Um dos grandes nomes da arte underground ilustrando o livro mais mainstream de todos os tempos. O que esperar disso? Ainda mais quando o artista em questão é Robert Crumb e o livro, o primeiro do Antigo Testamento, o “Gênesis”, alicerce de boa parte da cultura ocidental e do cristianismo? Muito se falou e se comentou desde o anúncio da obra até os quatro anos que foram consumidos para sua elaboração, chegando ao lançamento deste em 2009 pela Editora Conrad no Brasil, com 216 páginas, simultaneamente com outros países.
Robert Crumb é de fundamental importância para o circuito alternativo e a contra cultura. Obras suas como Mr. Natural e Fritz The Cat são quase imortais. A parceria com Harvey Pekar na série “American Splendor” é outro exemplo de qualidade acima da média. O “Gênesis” é o livro que inicia a Bíblia e versa entre outras coisas sobre os sete dias em que Deus criou o mundo, Adão e Eva, Caim e Abel, a Arca de Noé e Sodoma e Gomorra, temas que tomam parte do inconsciente coletivo de uma parte relevante do mundo.
A união de coisas ao mesmo tempo tão díspares e conflitantes, resulta em uma obra que fascina e instiga. Ao recriar o “Gênesis”, Robert Crumb deve ter se controlado bastante para não tomar certas liberdades. E realmente o texto que lemos respeita a história como está contida no livro original (que é uma junção de vários outros, mas isso é outra história). As liberdades que Crumb se dá direito estão nos desenhos e ilustrações, tanto nas paisagens criadas meticulosamente, quanto nos personagens como Abraão, Jacó, Raquel e José.
Por ter seguido quase que a risca o original, o texto em vários momentos cansa, pois tem descrições detalhadas das constituições das famílias, com seus filhos e filhos. Em outras passagens como nos capítulos finais que narra a vida de José, exibe um ritmo forte e repleto de nuances. Robert Crumb capricha nos detalhes e se atem a expressões que dão uma interpretação toda especial, como nas feições das pessoas quando Deus aparece para conversar com elas ou quando alguma coisa muito fora do normal acontece nas suas vidas.
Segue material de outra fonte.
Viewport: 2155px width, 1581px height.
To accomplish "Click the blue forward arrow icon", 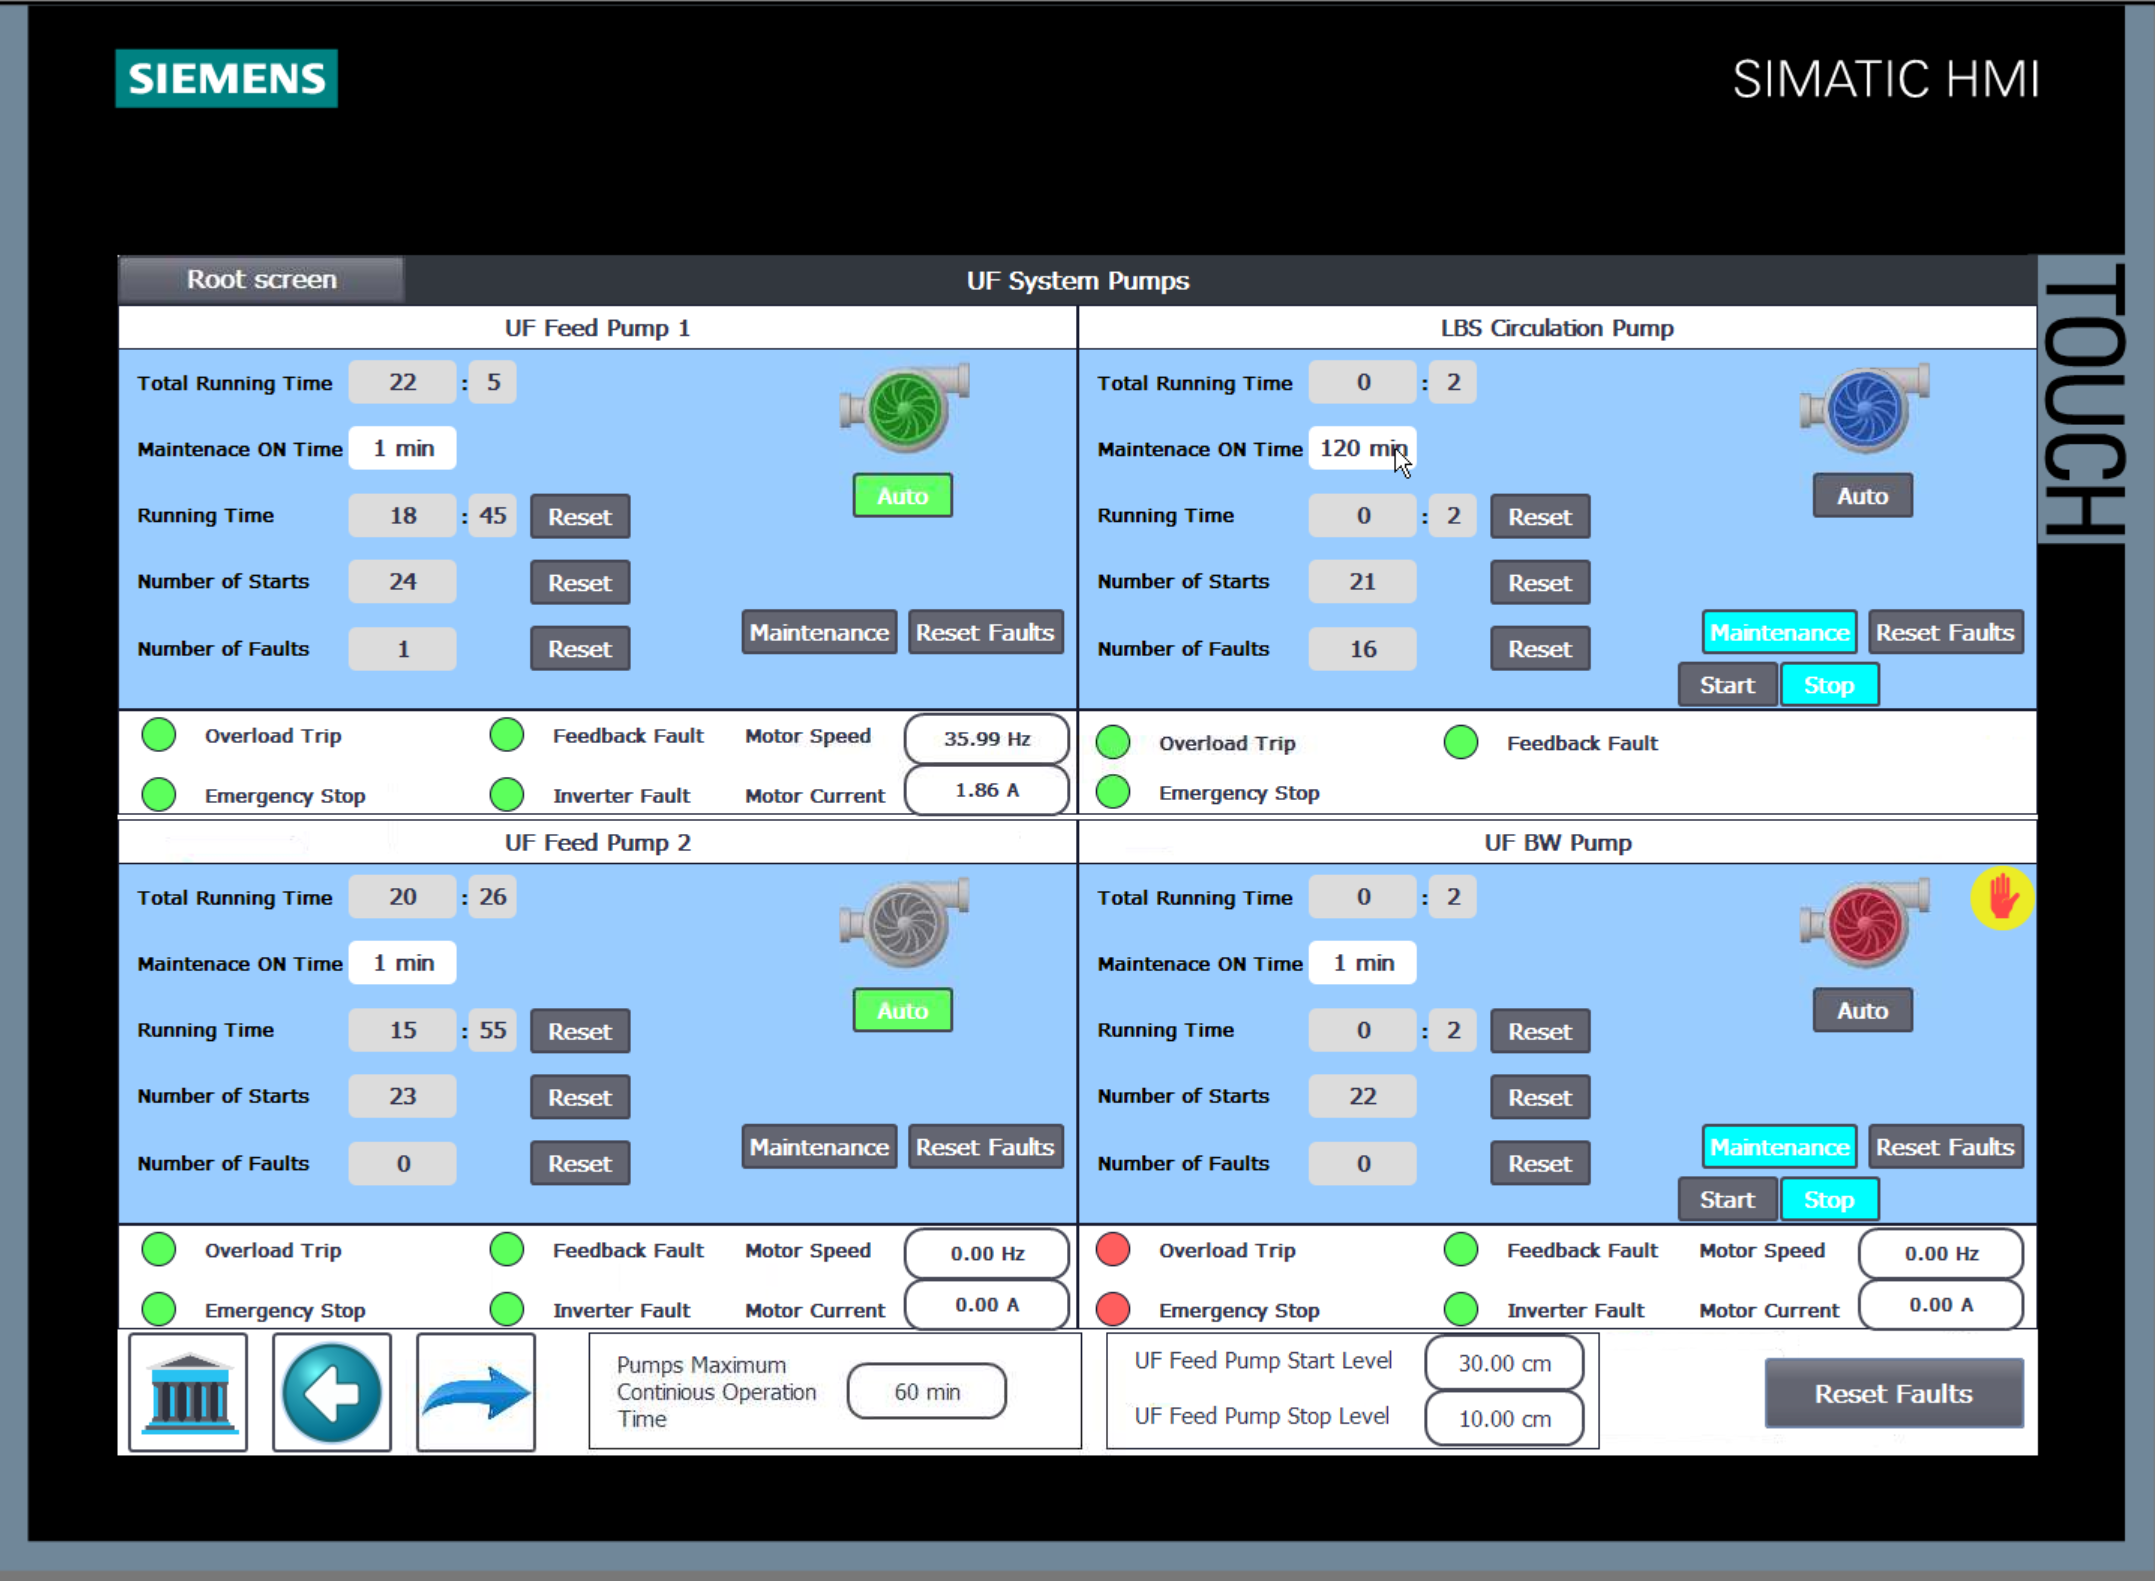I will coord(476,1392).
Na sua recriação do “Gênesis”, Robert Crumb não está diante do seu melhor trabalho ou o mais importante. Mas é mais uma obra brilhante sim, com uma arte fascinante em cima de histórias milenares e cheias de vida e vigor. Seu retrato das traições, incestos, sexo e violência, podem assustar uns enquanto outros tendem a acreditar que ele podia ter mexido mais no texto, deixado mais ao seu estilo. Ao meu ver, a obra dosa bem os dois lados e está no ponto certo, caso raro para qualquer artista. Como bem escreveu o jornal inglês “The Guardian”, Crumb é gênio.